I went to the doctor a few days ago and he said that I needed to stay on my blood pressure medication (which I had'nt been taking lately). My BP usually runs 150/90 with a pulse of 100 or higher. After I went back on my meds, my reading was 125/75 with a pulse of 65 and yet I STILL feel weird and spacey!.I'm sure my blood pressure has at least something to do with the way I feel but even after going back on the Atenolol (beta blocker) and Hydrochlorothiazide (diuretic) again, I still feel spacey and weird so unless my high blood pressure has caused permnanent brain damage or something, I really doubt my high blood pressure is the cause of this but who knows.
Finally (and I usually don't tell people this for fear they will think I'm strange) but I have several farm animals that I let take turns sleeping in my bedroom (a goat and a goose). The goose sleeps in my bed and the goat sleeps on the floor. Neither of them are in my room at the same time. I have been told that since I suffer from Allergic Rhinitus and Chronic Sinusitis, that this is NOT a good thing for me to be doing and yet I love animals so much and this is a habit I have had for about 20 years now. I hate sleeping or being alone in a room all by myself and my animals are freindly and provide me with a feeling of comfort and security. How can I just suddenly stop now?.

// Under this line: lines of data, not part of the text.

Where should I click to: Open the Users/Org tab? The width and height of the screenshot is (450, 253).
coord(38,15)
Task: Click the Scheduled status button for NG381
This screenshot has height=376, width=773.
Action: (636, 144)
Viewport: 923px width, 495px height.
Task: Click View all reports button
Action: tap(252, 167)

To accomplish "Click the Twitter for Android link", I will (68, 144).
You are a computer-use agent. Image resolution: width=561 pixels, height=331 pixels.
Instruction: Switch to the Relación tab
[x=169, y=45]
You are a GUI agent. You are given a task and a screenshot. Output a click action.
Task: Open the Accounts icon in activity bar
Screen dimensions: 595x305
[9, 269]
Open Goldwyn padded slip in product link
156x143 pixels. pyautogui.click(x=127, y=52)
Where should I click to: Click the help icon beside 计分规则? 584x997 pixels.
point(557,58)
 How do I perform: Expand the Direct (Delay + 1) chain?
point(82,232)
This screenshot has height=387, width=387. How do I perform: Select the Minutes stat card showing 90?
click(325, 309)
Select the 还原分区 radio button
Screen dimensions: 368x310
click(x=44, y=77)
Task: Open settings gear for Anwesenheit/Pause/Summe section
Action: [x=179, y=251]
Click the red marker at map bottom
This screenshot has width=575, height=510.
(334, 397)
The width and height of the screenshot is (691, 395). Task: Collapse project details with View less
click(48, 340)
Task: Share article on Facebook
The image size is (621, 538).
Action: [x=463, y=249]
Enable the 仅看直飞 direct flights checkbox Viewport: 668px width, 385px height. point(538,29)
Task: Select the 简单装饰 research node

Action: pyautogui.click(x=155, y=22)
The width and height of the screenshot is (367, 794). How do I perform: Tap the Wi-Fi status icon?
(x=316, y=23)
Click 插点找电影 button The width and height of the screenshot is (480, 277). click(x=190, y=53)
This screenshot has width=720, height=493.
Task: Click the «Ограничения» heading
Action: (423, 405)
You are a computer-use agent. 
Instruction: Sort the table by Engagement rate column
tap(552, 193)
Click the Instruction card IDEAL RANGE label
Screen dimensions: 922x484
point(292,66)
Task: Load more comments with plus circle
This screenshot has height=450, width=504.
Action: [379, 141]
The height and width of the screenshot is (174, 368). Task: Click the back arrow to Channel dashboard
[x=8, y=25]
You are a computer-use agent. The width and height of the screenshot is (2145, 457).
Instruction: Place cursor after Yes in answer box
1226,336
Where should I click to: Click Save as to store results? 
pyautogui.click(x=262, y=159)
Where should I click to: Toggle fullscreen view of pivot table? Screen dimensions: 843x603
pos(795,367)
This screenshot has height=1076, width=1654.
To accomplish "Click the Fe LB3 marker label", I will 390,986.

Anyway, I won't go on any more. I've written a novel here as it is. I would really appreciate any input you wonderful and knowledgeble folks can provide as I am starting to get really desparate here.
I know this is crazy but I just become so enraged when my mind does'nt work - it's as if it is trying to defy me or something.
I've cussed myself out several times. I don't know what the heck causes it. Like I'm trying to whip myself in shape.
I can't even begin to count how many times I have forgotten things right away either.
Yeah. I end up in a room and say, "OK. I know I was coming here for some reason. It was a good reason. It is important. Whatever it is, I can't leave home without it. Now what is it?" Then it dawns on me.
One thing I have noticed that may help someone tell me what all of this sounds like is that my "condition" seems to work in cycles.
I know the stimulation of something new. I go, "That's it!!!" I engross myself in whatever it is. Learn. Love. Get lotsa pleasure. Then it wains. And wains. Oooo. What's next to get me out of this funk? Sometimes it's like being -real- hungry. But hungry for something in particular. But I can't figure out what I'm hungry for. I constantly food. But nothing sounds good. But I have to keep trying to figure it out. It's hard to explain.
I will be trying to have a conversation with someone and it's as if I have to carefully "analyze" each word before it comes out for fear that it will come out in the wrong order or that it won't come out in the proper context or even be the wrong word.
For the longest time I did this. I also pre-analyze and post-analyze conversations. The pre-analyzation I call rehearsal. It's horrible.
...it's as if I was a dog and some kid (this disorder I have) is teasing me each day on his way home from school and some days I feel like I could just lose it...
I feel for you. Have hope. You have to. Or seriously, you will lose it.
I hate sleeping or being alone in a room all by myself and my animals are freindly and provide me with a feeling of comfort and security. How can I just suddenly stop now?.
I'd say keep sneezing.
I have been coming out of this stuff. I didn't even know I had it until I started losing sleep. The sleep loss drove me to the doc. Wow. The meds have really done wonders for me. Have hope. Hang in there!